> ÉNONCÉ DE LA TÂCHE
Affichez chaque ligne des enregistrements ci-dessous qui contient le mot « Expand ».

> DONNÉES DE L'EXERCICE
<<<<

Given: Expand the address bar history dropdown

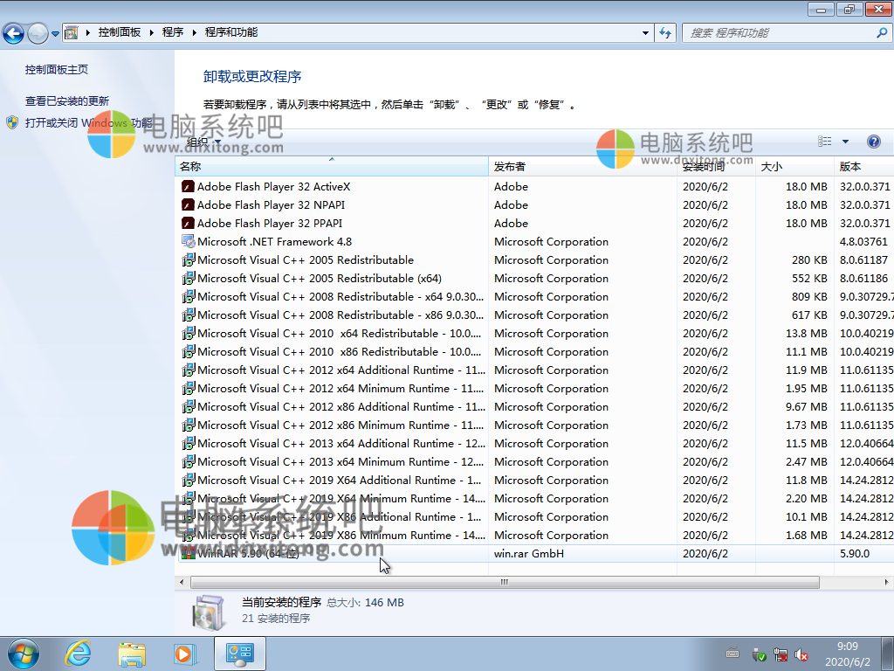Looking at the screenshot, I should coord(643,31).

>>>>
<<<<

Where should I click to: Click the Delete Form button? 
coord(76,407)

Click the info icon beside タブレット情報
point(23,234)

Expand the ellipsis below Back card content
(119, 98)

>>>>

> SOLUTION DU PROBLÈME
Given: Expand the address bar history dropdown
Expand the ellipsis below Back card content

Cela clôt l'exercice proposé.